The authors use the provided table to detail the training hyperparameters for mimic-video across different datasets and components, showing that the model employs distinct settings for video finetuning and action decoder training. Results show that the hyperparameters are carefully tuned for each task, with variations in learning rates, batch sizes, and training steps reflecting the specific requirements of BridgeDataV2, LIBERO, and the mimics system.

The authors evaluate mimic-video on a real-world bimanual manipulation task, comparing it to DiT-Block Policy baselines.
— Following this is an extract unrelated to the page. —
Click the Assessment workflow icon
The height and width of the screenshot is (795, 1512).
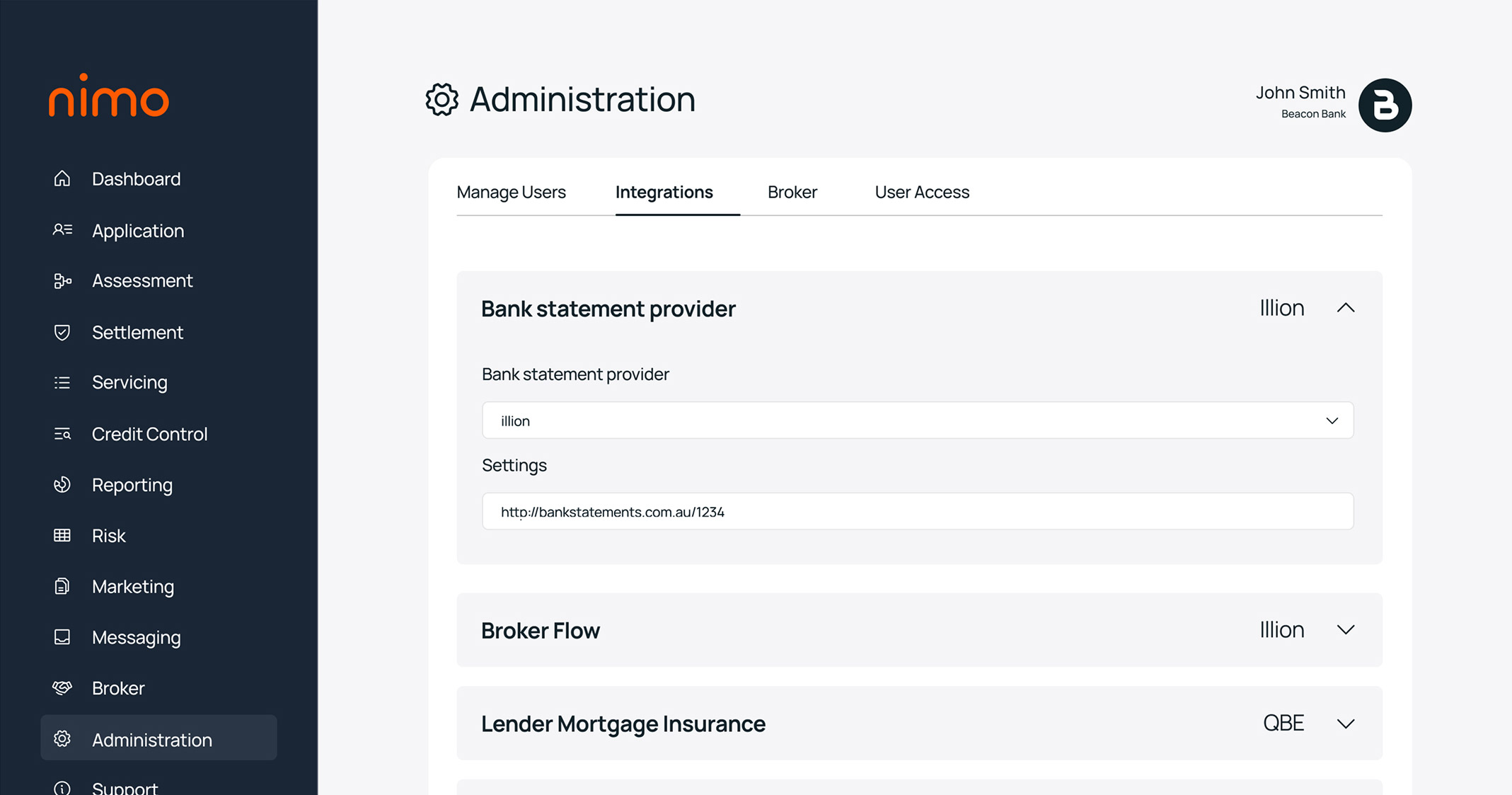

Results show that mimic-video achieves significantly higher success rates than both DiT-Block Policy variants, despite being conditioned only on a single workspace camera view, demonstrating its ability to handle visual uncertainty and occlusion in contact-rich environments.

Results show that mimic-video achieves the highest average success rate across all tasks on the SIMPLER-Bridge benchmark, outperforming state-of-the-art baselines including Octo, DiT Policy, and OpenVLA-OFT, even when trained from scratch. The model's strong performance demonstrates that conditioning on a generative video backbone enables more robust policy learning compared to vision-language pretrained models, particularly in cross-task generalization scenarios.

Results show that mimic-video achieves the highest average success rate of 46.9% on the SIMPLER-Bridge benchmark when trained from scratch, outperforming all state-of-the-art baselines including OpenVLA, Octo, ThinkAct, and FLOWER. The model further improves to 56.3% average success rate with task-specific τ_v-tuning, demonstrating that conditioning on a generative video backbone enables superior performance even with minimal task-specific data.